Mauchly’s test of sphericity
Variances (spread) · Three or more repeated measures · reference distribution: χ²
When to use it
Check sphericity before a repeated measures ANOVA: the variances of the differences between conditions must be equal.
Null hypothesis
The covariance matrix is spherical.
Assumptions
- Multivariate normality
- At least three conditions
Test statistic
W = \dfrac{\det(\mathbf{S})}{\left(\operatorname{tr}(\mathbf{S}) / p\right)^p}How to report it
W = 0.71, χ²(2) = 6.2, p = .045, Greenhouse-Geisser ε = 0.78
In R and Python
R
library(afex)
summary(aov_ez("id", "y", df, within = "time")) # includes Mauchly's test
Python
import pingouin as pg
pg.sphericity(df, dv="y", subject="id", within="time")

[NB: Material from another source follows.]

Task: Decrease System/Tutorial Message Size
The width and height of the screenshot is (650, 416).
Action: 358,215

In Python, stats is scipy.stats and np is numpy.
Variants and alternatives
- Repeated measures ANOVA, with the Greenhouse-Geisser or Huynh-Feldt correction if sphericity fails
Where it sits in the catalog
Variances (spread). They compare how spread out the data are, not the center. Useful on their own, as in quality control, and to check the equal-variance assumption of other tests.

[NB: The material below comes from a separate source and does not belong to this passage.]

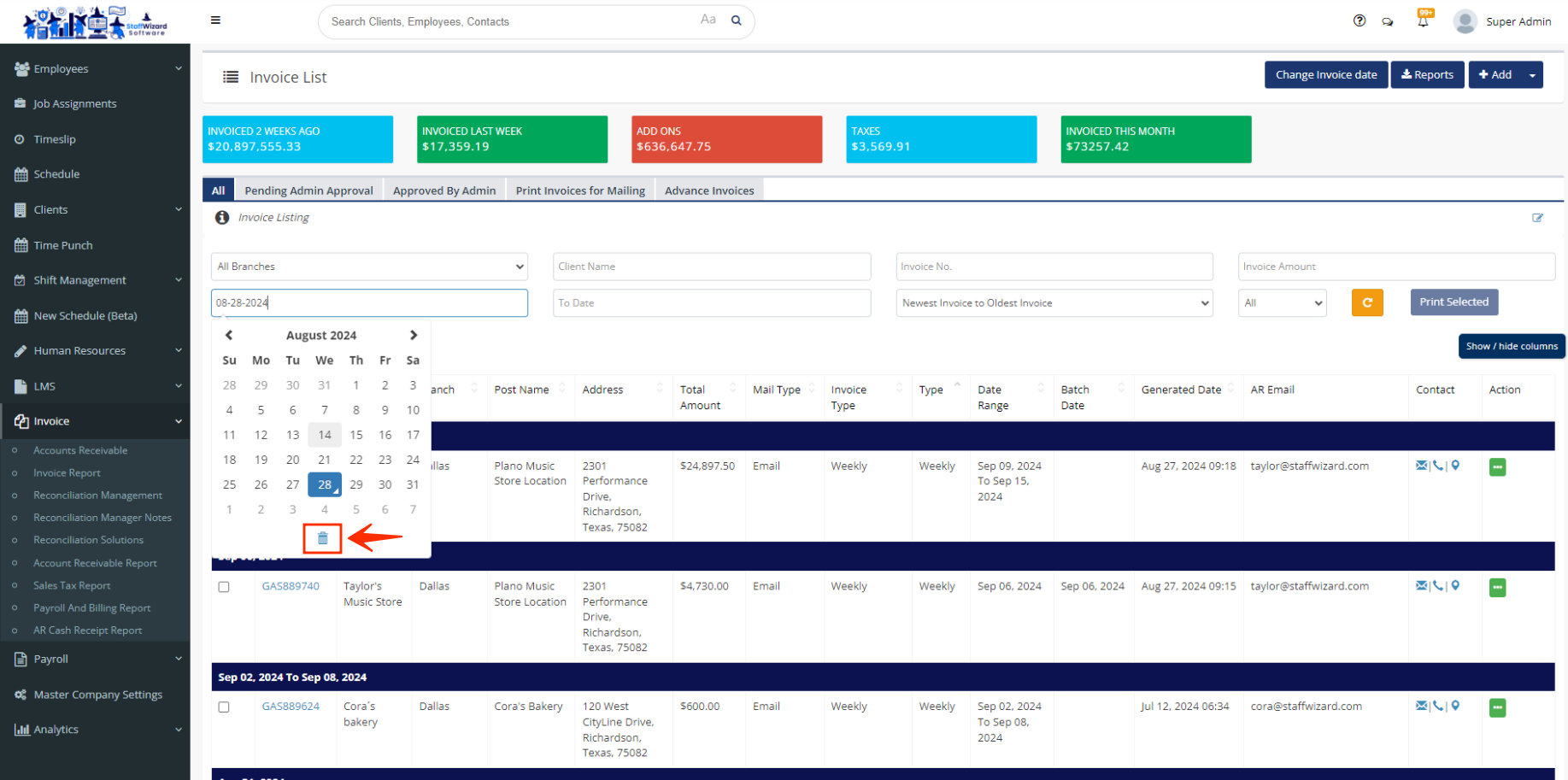The height and width of the screenshot is (780, 1568).
Task: Open the Add button dropdown arrow
Action: [x=1532, y=75]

Three or more repeated measures. The same individuals measured under three or more conditions or time points: the paired design with more than two measurements.
In the decision tree
- What do you want to do? Check an assumption or the distribution of the data
- What do you want to check? Sphericity, before a repeated measures ANOVA
It also appears alongside other tests:
- To check an assumption before Repeated measures ANOVA.